THE INPUT

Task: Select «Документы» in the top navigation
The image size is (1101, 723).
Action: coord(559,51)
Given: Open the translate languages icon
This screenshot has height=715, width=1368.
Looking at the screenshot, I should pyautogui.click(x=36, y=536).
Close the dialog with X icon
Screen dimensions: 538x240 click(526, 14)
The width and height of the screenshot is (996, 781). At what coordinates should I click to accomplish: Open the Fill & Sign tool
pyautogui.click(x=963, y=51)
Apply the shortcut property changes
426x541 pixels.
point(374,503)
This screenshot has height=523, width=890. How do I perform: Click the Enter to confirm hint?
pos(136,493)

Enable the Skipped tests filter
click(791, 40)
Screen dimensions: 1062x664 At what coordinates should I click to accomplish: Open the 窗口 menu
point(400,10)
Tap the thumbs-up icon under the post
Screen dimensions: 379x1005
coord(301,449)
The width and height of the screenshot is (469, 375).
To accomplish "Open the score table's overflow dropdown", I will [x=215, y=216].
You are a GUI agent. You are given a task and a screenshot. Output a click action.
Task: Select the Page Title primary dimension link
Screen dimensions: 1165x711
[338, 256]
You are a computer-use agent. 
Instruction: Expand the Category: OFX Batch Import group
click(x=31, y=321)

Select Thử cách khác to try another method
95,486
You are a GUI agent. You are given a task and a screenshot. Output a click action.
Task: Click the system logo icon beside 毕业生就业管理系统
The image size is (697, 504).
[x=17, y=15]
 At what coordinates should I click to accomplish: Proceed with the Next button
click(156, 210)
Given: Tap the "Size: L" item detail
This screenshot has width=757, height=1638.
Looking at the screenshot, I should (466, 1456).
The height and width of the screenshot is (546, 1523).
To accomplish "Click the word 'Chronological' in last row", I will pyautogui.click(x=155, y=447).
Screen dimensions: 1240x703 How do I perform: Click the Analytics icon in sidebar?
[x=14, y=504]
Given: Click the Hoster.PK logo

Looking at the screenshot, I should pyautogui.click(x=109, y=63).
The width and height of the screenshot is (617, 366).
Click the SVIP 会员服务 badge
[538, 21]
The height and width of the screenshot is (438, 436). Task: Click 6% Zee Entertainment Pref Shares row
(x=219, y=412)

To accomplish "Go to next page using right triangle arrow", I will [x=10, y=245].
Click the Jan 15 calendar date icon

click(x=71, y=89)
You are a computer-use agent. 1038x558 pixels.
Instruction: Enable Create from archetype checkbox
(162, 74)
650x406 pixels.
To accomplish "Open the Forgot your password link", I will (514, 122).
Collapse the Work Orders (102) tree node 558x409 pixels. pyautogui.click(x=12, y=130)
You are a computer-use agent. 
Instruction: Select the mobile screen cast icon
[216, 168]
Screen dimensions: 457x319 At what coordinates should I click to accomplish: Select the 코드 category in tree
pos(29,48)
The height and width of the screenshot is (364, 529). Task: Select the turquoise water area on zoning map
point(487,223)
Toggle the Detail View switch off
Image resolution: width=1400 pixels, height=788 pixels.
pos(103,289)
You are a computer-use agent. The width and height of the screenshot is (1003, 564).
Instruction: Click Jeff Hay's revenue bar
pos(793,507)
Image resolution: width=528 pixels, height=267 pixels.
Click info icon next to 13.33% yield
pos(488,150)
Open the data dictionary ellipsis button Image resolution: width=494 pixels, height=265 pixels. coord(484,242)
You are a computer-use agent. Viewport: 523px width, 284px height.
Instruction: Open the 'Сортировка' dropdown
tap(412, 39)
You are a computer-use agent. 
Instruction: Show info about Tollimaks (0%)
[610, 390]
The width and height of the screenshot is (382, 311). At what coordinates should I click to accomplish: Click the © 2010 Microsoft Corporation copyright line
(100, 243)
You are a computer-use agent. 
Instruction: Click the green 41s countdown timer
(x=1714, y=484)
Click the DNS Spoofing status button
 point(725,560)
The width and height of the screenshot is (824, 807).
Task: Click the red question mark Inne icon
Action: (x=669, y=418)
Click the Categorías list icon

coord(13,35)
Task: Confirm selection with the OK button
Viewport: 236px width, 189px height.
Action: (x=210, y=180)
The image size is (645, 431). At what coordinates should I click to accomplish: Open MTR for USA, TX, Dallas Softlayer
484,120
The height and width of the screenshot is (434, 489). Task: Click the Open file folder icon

INSTRUCTIONS TO FOLLOW
Each line from the one with "Viewport: 236px width, 189px height." through the end of the entries above is to be returned word for word. Nothing else belongs in the answer.

EXERCISE RESPONSE
Viewport: 236px width, 189px height.
Action: (x=210, y=180)
The image size is (645, 431). At what coordinates should I click to accomplish: Open MTR for USA, TX, Dallas Softlayer
484,120
The height and width of the screenshot is (434, 489). Task: Click the Open file folder icon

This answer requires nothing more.